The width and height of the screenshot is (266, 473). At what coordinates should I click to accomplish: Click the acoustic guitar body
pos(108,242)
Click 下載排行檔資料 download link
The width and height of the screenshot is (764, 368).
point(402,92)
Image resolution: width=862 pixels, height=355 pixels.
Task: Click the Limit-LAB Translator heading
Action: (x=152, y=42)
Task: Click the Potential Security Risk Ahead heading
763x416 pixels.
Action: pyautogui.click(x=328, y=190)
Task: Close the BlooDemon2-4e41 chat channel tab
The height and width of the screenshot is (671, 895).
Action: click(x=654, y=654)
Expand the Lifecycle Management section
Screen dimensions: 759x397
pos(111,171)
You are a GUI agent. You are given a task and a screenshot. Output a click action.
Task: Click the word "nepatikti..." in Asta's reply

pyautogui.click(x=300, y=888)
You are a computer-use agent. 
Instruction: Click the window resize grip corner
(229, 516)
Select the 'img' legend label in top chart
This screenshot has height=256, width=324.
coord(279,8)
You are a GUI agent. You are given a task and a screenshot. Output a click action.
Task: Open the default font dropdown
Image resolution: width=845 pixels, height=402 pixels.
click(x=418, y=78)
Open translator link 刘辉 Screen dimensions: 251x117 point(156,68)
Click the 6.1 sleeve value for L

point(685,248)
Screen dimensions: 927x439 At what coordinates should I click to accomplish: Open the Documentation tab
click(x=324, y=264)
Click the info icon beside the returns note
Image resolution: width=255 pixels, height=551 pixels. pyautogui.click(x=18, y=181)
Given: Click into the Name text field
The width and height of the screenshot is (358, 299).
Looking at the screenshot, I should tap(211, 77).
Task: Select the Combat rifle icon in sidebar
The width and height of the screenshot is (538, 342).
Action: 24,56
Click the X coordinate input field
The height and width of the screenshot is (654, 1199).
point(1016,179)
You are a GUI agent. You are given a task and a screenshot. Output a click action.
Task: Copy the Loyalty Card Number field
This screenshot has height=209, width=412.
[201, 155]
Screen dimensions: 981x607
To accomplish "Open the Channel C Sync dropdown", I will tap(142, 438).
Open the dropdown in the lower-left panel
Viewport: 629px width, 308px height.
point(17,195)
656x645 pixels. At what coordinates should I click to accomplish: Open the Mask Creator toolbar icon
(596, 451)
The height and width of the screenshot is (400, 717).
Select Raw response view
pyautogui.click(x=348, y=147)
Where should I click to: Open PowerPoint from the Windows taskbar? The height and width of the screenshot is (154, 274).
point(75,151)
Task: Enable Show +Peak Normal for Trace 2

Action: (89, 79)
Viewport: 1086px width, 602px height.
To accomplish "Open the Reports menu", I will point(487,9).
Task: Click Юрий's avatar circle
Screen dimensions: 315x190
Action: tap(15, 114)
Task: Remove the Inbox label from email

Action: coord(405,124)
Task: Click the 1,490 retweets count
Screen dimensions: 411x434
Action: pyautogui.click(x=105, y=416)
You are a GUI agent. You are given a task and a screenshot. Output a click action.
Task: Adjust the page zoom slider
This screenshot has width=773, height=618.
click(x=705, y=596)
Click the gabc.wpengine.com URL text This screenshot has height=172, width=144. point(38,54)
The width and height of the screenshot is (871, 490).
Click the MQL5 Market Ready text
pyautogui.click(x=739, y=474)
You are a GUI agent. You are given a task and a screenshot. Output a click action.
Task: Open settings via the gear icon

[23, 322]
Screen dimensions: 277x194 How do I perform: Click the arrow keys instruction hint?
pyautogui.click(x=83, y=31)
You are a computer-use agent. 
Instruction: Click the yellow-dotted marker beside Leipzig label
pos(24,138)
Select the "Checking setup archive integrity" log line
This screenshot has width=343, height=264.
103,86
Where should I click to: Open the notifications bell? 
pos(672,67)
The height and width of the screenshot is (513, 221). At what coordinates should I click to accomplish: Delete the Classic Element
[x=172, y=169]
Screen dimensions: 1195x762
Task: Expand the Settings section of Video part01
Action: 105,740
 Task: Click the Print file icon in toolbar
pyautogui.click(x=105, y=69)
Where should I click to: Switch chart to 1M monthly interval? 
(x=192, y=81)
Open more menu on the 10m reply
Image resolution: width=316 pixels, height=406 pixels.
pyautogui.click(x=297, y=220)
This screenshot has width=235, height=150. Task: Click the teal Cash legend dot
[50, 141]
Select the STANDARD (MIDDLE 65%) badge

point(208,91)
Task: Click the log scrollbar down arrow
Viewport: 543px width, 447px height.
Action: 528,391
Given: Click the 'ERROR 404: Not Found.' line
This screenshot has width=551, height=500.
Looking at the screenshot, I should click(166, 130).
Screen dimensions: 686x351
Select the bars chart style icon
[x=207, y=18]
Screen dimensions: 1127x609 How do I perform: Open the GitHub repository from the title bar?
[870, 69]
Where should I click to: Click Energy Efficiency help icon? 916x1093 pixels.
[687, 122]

☆ ☆ ☆ ☆

Exercise brief: Your answer must consist only of the lines from the one containing "Task: Click the 1,490 retweets count" through the last line of the data above, both included, exactly as written.

Answer area:
Task: Click the 1,490 retweets count
Screen dimensions: 411x434
Action: pyautogui.click(x=105, y=416)
You are a GUI agent. You are given a task and a screenshot. Output a click action.
Task: Adjust the page zoom slider
This screenshot has width=773, height=618.
click(x=705, y=596)
Click the gabc.wpengine.com URL text This screenshot has height=172, width=144. point(38,54)
The width and height of the screenshot is (871, 490).
Click the MQL5 Market Ready text
pyautogui.click(x=739, y=474)
You are a GUI agent. You are given a task and a screenshot. Output a click action.
Task: Open settings via the gear icon

[23, 322]
Screen dimensions: 277x194 How do I perform: Click the arrow keys instruction hint?
pyautogui.click(x=83, y=31)
You are a computer-use agent. 
Instruction: Click the yellow-dotted marker beside Leipzig label
pos(24,138)
Select the "Checking setup archive integrity" log line
This screenshot has width=343, height=264.
103,86
Where should I click to: Open the notifications bell? 
pos(672,67)
The height and width of the screenshot is (513, 221). At what coordinates should I click to accomplish: Delete the Classic Element
[x=172, y=169]
Screen dimensions: 1195x762
Task: Expand the Settings section of Video part01
Action: 105,740
 Task: Click the Print file icon in toolbar
pyautogui.click(x=105, y=69)
Where should I click to: Switch chart to 1M monthly interval? 
(x=192, y=81)
Open more menu on the 10m reply
Image resolution: width=316 pixels, height=406 pixels.
pyautogui.click(x=297, y=220)
This screenshot has width=235, height=150. Task: Click the teal Cash legend dot
[50, 141]
Select the STANDARD (MIDDLE 65%) badge

point(208,91)
Task: Click the log scrollbar down arrow
Viewport: 543px width, 447px height.
Action: 528,391
Given: Click the 'ERROR 404: Not Found.' line
This screenshot has width=551, height=500.
Looking at the screenshot, I should click(166, 130).
Screen dimensions: 686x351
Select the bars chart style icon
[x=207, y=18]
Screen dimensions: 1127x609 How do I perform: Open the GitHub repository from the title bar?
[870, 69]
Where should I click to: Click Energy Efficiency help icon? 916x1093 pixels.
[687, 122]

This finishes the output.